Seperti biasa mendengarkan kuliah online beberapa sosok yang sedang menarik perhatian saat ini, sambil tiduran dengan menikmati kehadiran seorang kawan yang memang tidak banyak berbincang karena masing-masing sibuk masing-masing di ruang yang sama dengan intensi serupa jadi koneksi sendirian namun ditemani cukup lah untuk saat ini. Bukan seperti yang sebenarnya dimana ada relasi lebih intim dari frasa barusan tapi setidaknya pada taraf permukaan sudah cukup menenangkan, kalau yang memuaskan semoga bisa dipenuhi esok hari atau mungkin di akhir minggu sebelum masuk ke dalam kesibukan yang tidak berdampak banyak namun sangat melelahkan. Lewat sore menuju malam kembali ke kandang tempat menumpang dengan lalulintas padat biasa dan dingin udara yang cukup menyenangkan. Menuju terlelap terlibat perbincangan mulai dari materi penelitian yang ditanyakan kawan, kenalan baru yang sedang terendam hormon adrenalin dan dopamin, sampai perbincangan menukar jadwal janjian untuk terhubung dalam pertarungan elok kemudian.

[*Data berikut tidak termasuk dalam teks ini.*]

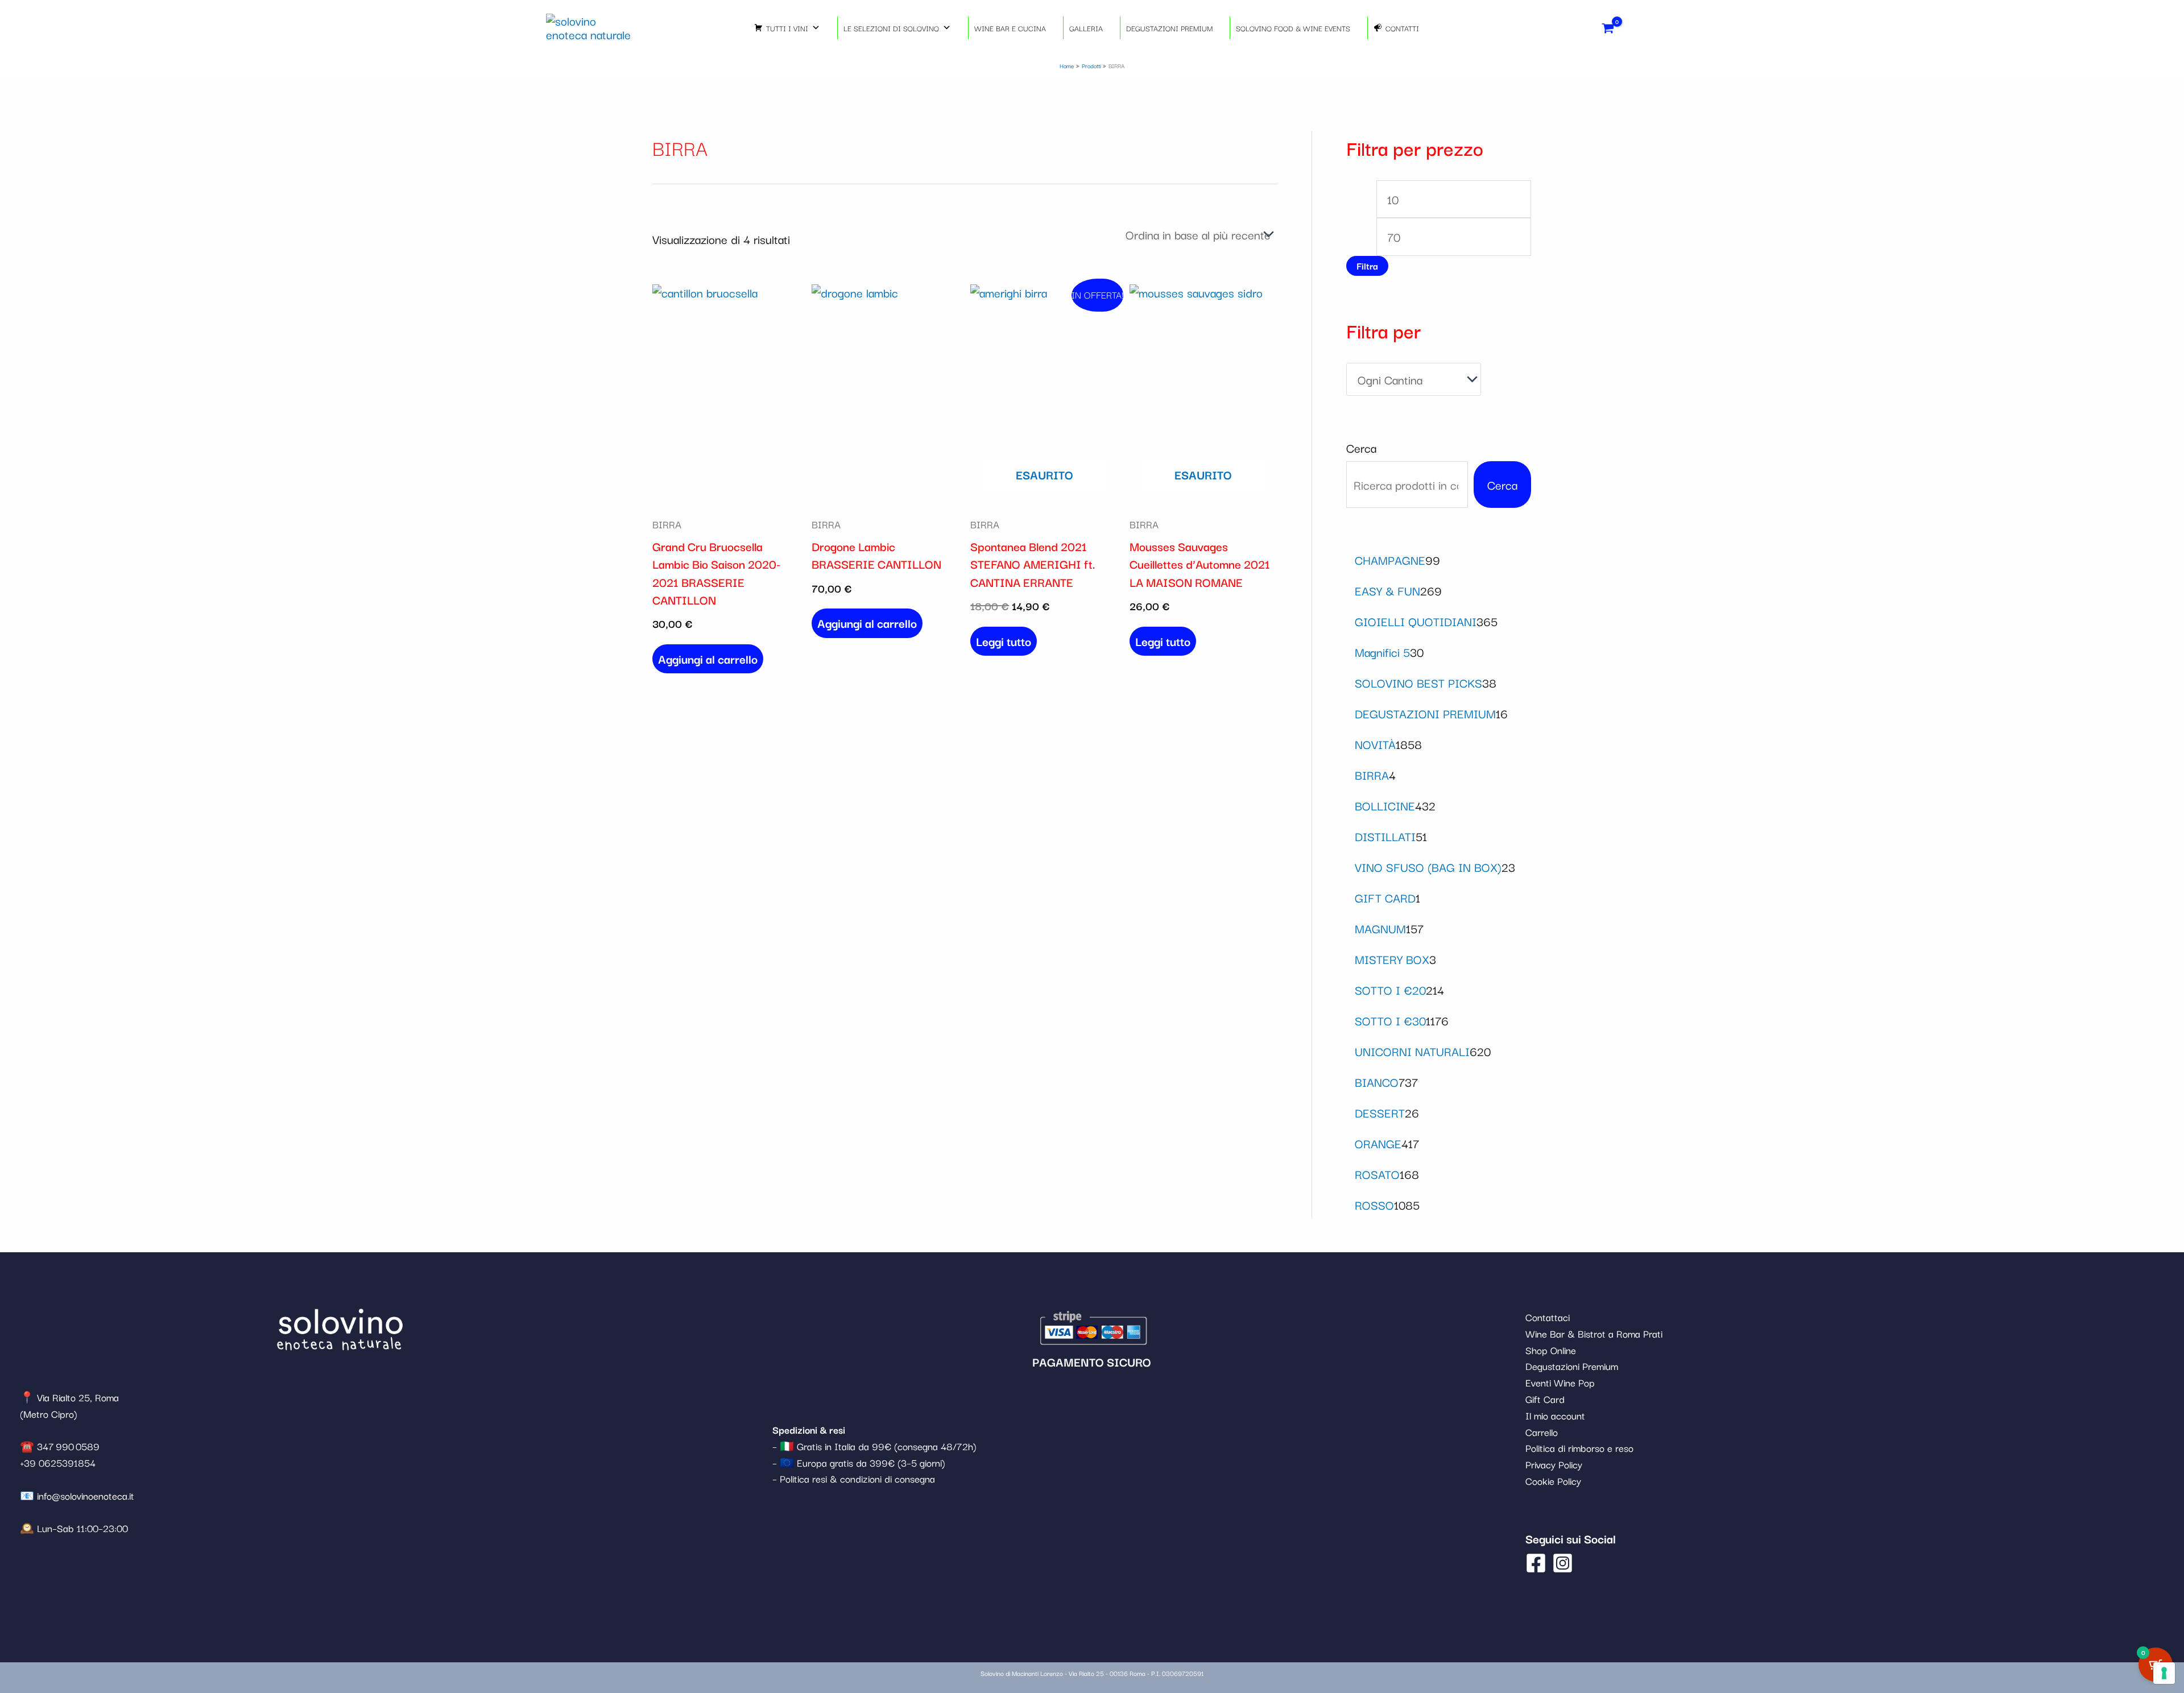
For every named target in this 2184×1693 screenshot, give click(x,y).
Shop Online (1550, 1349)
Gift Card (1545, 1398)
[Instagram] (1562, 1563)
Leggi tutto (1003, 641)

Lalu ketiduran, di esok paginya yang adalah sekarang dan sebelum terlupa mari mengingat bahwa mimpi dalam tidur barusan adalah mengendarai sepeda motor membonceng seorang ibu yang hendak diturunkan namun mendadak bilang jadi perlu berhati-hati pindah lajur kanan ke kiri di posisi yang ditunjuknya tapi jelas akan terlewat karena arus di sebelah kiri lumayan padat sepeda motor dan untuk belok tentu perlu sambil maju kan maka keduanya mengomel, standar.